Intermediate

Implement Decision Trees & Random Forest

Decision trees are the second most commonly asked ML coding question after linear models. Build a decision tree classifier from scratch using information gain and Gini impurity, then extend it to a random forest ensemble.

📝

Interview Question #1: “Implement a decision tree classifier from scratch. It should support both Gini impurity and information gain (entropy) as splitting criteria. Include fit and predict methods.”

Understanding the Splitting Criteria

Gini Impurity

Gini impurity measures how often a randomly chosen element would be misclassified. For a node with K classes:

Gini(node) = 1 - sum(p_k^2) for k in 1..K

# Example: node with 40 class-0 and 60 class-1 samples
# Gini = 1 - (0.4^2 + 0.6^2) = 1 - (0.16 + 0.36) = 0.48

Information Gain (Entropy)

Entropy measures the disorder in a node. Information gain is the reduction in entropy after a split:

Entropy(node) = -sum(p_k * log2(p_k)) for k in 1..K

Information_Gain = Entropy(parent) - weighted_avg(Entropy(children))

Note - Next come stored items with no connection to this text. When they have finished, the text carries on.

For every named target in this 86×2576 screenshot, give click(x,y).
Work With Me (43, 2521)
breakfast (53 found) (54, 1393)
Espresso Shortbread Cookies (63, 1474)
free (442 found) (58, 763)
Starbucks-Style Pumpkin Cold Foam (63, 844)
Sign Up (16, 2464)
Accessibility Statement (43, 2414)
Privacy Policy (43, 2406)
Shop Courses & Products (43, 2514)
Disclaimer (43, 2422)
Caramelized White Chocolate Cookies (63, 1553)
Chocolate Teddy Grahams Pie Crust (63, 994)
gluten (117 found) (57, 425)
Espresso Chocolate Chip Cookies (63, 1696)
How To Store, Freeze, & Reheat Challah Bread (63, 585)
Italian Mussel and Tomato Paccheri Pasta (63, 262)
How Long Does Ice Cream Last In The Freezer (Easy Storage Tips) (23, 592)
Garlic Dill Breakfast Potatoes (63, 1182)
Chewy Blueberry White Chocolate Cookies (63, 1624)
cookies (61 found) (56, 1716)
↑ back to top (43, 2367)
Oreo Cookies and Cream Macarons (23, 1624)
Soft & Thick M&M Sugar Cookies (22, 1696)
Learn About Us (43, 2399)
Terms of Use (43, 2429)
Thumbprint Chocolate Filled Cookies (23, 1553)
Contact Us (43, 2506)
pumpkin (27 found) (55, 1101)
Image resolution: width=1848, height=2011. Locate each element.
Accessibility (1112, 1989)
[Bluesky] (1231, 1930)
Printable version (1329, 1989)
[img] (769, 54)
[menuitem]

Decision Tree: Complete Solution

import numpy as np
from collections import Counter

class Node:
    """A node in the decision tree."""
    def __init__(self, feature=None, threshold=None, left=None,
                 right=None, value=None):
        self.feature = feature      # Index of feature to split on
        self.threshold = threshold  # Threshold value for the split
        self.left = left            # Left subtree (feature <= threshold)
        self.right = right          # Right subtree (feature > threshold)
        self.value = value          # Class label (for leaf nodes)

    def is_leaf(self):
        return self.value is not None


class DecisionTreeClassifier:
    """
    Decision tree classifier built from scratch.
    Supports Gini impurity and entropy splitting criteria.
    """

    def __init__(self, max_depth=10, min_samples_split=2,
                 criterion='gini'):
        self.max_depth = max_depth
        self.min_samples_split = min_samples_split
        self.criterion = criterion
        self.root = None

    def _gini(self, y):
        """Compute Gini impurity."""
        counts = np.bincount(y)
        probabilities = counts / len(y)
        return 1.0 - np.sum(probabilities ** 2)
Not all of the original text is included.